Content ID & Copyright Claims
What Content ID is
Content ID is YouTube's automated rights-detection system. It scans uploaded videos against a database of registered audio and flags matches. If a creator's video uses a Content-ID-registered song without proof of a licence, YouTube may demonetise the video, redirect revenue to the rights holder, or block it depending on the rights holder's settings.
Other platforms have similar systems. The principle is the same: audio gets fingerprinted, uploads get scanned, unlicensed matches get flagged.
How Tracksynk handles it
Every track in the catalogue tells you whether the artist has registered it with Content ID. Look for the "Content ID safe" indicator on the track detail page.
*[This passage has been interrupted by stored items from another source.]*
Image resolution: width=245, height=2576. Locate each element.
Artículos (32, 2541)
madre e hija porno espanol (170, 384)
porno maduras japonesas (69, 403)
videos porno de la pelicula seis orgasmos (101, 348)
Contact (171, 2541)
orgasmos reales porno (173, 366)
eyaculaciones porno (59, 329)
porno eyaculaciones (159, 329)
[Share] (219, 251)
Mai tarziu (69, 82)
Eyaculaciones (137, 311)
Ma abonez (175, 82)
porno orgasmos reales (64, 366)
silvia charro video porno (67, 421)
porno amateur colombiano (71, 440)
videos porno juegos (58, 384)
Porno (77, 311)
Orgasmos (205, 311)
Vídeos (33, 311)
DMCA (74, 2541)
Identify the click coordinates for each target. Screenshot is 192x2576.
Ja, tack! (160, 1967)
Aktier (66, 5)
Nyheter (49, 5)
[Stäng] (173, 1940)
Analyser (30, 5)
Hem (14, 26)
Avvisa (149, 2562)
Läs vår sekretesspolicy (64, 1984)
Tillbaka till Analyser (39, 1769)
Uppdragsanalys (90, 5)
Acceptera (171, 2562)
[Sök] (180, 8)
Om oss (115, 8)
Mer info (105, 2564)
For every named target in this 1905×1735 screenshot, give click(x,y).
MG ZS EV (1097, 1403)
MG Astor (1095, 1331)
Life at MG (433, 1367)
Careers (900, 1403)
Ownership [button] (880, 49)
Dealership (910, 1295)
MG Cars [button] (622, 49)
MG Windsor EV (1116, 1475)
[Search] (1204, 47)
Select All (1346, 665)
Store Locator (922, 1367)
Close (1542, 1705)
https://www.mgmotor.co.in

Tracks marked as registered have the artist's distributor identity behind them (TuneCore, DistroKid, CD Baby, etc), so if Content ID flags your video using one of these, you have a clean paper trail.
If a track isn't Content-ID-registered, you can still licence it. Content ID only matters if your platform of choice runs fingerprint matching.
If your video gets a Content ID claim
If you legitimately licensed the track through Tracksynk and a claim still lands, send us the YouTube claim ID and a link to your video. We pass it to the artist and (if needed) to their distributor, who can clear the claim from their end. Usually resolved within 24 to 48 hours.
Pre-checking before you upload
If Content ID protection matters for your project, filter for Content-ID-registered tracks on the browse page (or just check the indicator on the detail page before you licence). Saves the back and forth later.